We meet again in person! – Claire Routley, Head of Consultancy, Legacy Voice
Lockdown helped me to realise what a brilliant, supportive community we’re part of, and online meetings have been a great way of keeping in touch and working efficiently. However, it’s not quite the same as a good face-to-face chat so I’m really looking forward to seeing everyone in person.
All charities have a dedicated in-memory resource – Kate Jenkinson, Head of Consultancy, Legacy Foresight
2020 has brought grief into our national psyche. My wish for 2021 is that all charities have an in-memory resource that befits this – and that all our loved ones can be remembered as heroes.
Charities inspire donors to get more involved – Arjen van Ketel, Programme Director, Legacy Monitor Netherlands
My hope is that in 2021 more charities will find ways to involve older donors in their work. Let them volunteer, help, influence, advise and fundraise for their favourite organisation. Our research shows that personal involvement is a very positive factor in including a charity in your will, especially for boomers. What a splendid boost this would be for the future work of charities!
I also hope that we develop our international cooperation to the next level, despite Brexit borders and Coronavirus measures. Let’s overcome the negativity and keep on meeting each other!
We see more collaboration than ever before – Ashley Rowthorn, CEO, Legacy Fundraising Group
Looking at 2021, If the backlogs at probate are cleared, we’re likely to see demands on legacy administration teams peak at record levels. This income is not a ‘given’; charities need to think about how they can respond to increased demand on resource at quite short notice, to secure these vital funds.
The impact of the pandemic is likely to be felt for several years to come, but legacies have been a ray of hope for the sector throughout, providing a real lifeline of secure unrestricted income for so many charities, helping them to keep afloat and deliver essential services. For me, there has never been a more exciting time to work in this uniquely collaborative sector, helping to raise huge sums of money for good causes worldwide.
Many more causes benefit from gifts in wills – Rob Cope, Director, Remember a Charity
Ever the optimist, I have high hopes for 2021! This year has shown that legacy giving is more important than ever for the future health and resilience of charities. I hope that 2021 sees a wide range of good causes benefit from the predicted spike in legacy gifts, helping to sustain charities’ vital work.
And, while we’ve all gained fascinating insights into each other’s lives (and décor) on Zoom, I hope our team and members will be in the same room once more, with or without a Womble!

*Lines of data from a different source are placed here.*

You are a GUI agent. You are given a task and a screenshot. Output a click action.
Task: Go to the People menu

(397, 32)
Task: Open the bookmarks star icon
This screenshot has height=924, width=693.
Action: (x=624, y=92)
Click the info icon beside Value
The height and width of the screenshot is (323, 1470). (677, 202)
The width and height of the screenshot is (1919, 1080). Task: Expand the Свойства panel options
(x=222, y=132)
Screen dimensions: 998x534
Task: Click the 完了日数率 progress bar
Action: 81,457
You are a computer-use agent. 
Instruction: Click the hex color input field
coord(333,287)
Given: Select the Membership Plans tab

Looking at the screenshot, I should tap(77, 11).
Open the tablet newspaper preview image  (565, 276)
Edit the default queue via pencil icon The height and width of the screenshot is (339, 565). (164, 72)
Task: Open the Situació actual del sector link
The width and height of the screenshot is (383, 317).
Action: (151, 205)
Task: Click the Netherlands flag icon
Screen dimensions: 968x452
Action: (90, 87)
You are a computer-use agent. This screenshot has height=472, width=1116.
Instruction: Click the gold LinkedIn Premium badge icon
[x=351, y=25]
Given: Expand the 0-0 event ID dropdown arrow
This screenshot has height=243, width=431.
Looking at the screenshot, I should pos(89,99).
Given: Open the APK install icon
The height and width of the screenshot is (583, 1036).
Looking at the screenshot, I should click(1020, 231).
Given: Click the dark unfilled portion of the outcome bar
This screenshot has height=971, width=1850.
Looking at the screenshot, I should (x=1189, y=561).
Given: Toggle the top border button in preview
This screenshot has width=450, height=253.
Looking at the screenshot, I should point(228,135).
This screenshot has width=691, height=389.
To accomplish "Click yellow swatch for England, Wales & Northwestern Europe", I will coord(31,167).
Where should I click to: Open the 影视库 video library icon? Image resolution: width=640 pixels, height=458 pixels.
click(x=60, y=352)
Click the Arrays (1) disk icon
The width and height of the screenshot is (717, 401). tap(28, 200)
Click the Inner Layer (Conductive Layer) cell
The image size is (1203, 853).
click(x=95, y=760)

More vital training is accessed – Matthew Lagden, CEO, Institute of Legacy Management
We hope that 2021 is a better year for our members, following a year of so much uncertainty and difficulty for everyone. The madness of 2020 has forced ILM to adapt as an organisation by offering training and webinars online, as well as offering much more support to our members in general. This has been really positive for the charities we work with, and we’ll continue offering these new services for our members into the future.
Charities will find the support they need – Amanda Poole, Charity Trustee and Legacy Foresight Advisor
With the heavy impact of COVID-19 and Brexit on the economy, many boards of trustees are having to look again at their funding sources, whether from grants, legacies or donations. I sit on two boards – each in very different positions – and both are having to think carefully about how their donors are impacted and the implications for their future funding profile. I hope that the newfound sense of community and goodwill towards our vital services will overflow into charitable giving in general and that those charities now in difficulties will find support. Let 2021 be a year of generous giving!
We learn from the hard lessons of the past year – Karl Weaver, Investor and Legacy Foresight Advisor
The pandemic has emphasised the need for a strong culture coupled with an ability to change. In many ways, things are the same, but now louder and more important. Successful businesses have always known how to change to gain advantage whilst remaining true to their culture. The pandemic has made it clear how quickly you can get knocked off balance if you don’t get this right.
Thank you to all of our charity clients, friends and colleagues for your dedication and hard work, this year above all others. We wish you a well-deserved break, coming back with renewed energies – and hopes – for 2021.